On 16 March 2023, the EU added the UAE to its blacklist of high-risk third countries, over deficiencies in anti-money laundering and funding of terrorism regimes. The FATF removed the UAE from anti-money laundering “grey list” on 23 February 2024. However, the EU continued keeping the UAE on its blacklist, which led the Emirates to question the decision in January 2025. The UAE Economy Minister Abdulla bin Touq Al Marri criticized the EU, stating that it can’t dictate other countries about their labour systems, and that “what works in the UAE works.” On 9 July 2025, the European Parliament voted not to oppose the European Commission's decision to remove the United Arab Emirates (UAE) from its list of high risk third countries with strategic deficiencies in their anti-money-laundering (AML) and counter terrorism-financing (CTF) frameworks, ending the episode.

==Murder==

According to the Global Study on Homicide, United Nations Office on Drugs and Crime (UNODC), the homicide rate in the UAE in 2012 was 2.6 per 100,000. The average global homicide rate for that period was 6.3 per 100,000 population.

==Human trafficking==

Porous borders and proximity to war-affected countries like Iraq increase the problem of human trafficking into the UAE. Trafficking into the country is generally of young boys and women. The most usual purpose of such trafficking is involuntary servitude, employment in deceptively undeclared adverse and abusive conditions, and sexual exploitation.

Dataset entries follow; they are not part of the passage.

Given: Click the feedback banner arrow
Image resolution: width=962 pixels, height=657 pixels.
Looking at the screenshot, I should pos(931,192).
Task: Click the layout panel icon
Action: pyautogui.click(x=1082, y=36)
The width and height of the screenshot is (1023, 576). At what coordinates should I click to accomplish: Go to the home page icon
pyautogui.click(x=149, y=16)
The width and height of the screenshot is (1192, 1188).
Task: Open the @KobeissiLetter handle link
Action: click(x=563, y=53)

===Involuntary servitude and abusive labor conditions===
In 2006, young boys continued to be trafficked into the country for the purpose of being used as camel jockeys. There were many camel jockeys working in the UAE under inhumane conditions; a program to gradually replace exploited child jockeys with robot jockeys was initiated.

The number of human trafficking cases officially notified in the UAE has been falling. In the first half of 2014, reports of three cases of human trafficking were received by the Dubai Foundation for Women and Children (DFWAC) compared to 12 in the same period of 2013.

A report from the US Department of State into Trafficking in Persons: UAE in 2021, concludes that violations of Emirati labor laws in which signs of human trafficking were present, were not routinely investigated by authorities, and "efforts to identify ... forced labor victims and male victims, remained weak and data collection remained insufficient." The report also noted: "The government did not report convicting any labor traffickers during the reporting period and historically has not reported any forced labor convictions."

===Sexual exploitation===

According to the United States Department of State's 2021 report into Trafficking in Persons: UAE, the country's most recent annual statistics were prosecutions in nineteen sex trafficking cases, compared to thirty-eight in the year before:
...during the reporting year the government prosecuted 54 individuals in 19 sex trafficking cases, zero individuals for forced labor crimes, and three individuals in one child forced begging case across the seven emirates, compared with 67 individuals in 38 sex trafficking cases the year prior. Officials reported conviction of 15 sex traffickers and administered sentences ranging from one to seven years' imprisonment, with the vast majority of perpetrators receiving three years or more with additional fines and subsequent deportation at the conclusion of sentences. During the previous year, the government convicted 33 sex trafficking defendants under trafficking laws and handed down similar punishments.

Women trafficked into the country for sexual exploitation were reported, in 2007, as being trafficked from: Syria, Iraq, Russia, Azerbaijan, Uzbekistan, Kyrgyzstan, Kazakhstan, Romania, Moldova and its disputed constituent Transnistria, Ukraine, Ethiopia, Somalia, Uganda, Morocco, India, the People's Republic of China, the Philippines, Iran and Pakistan.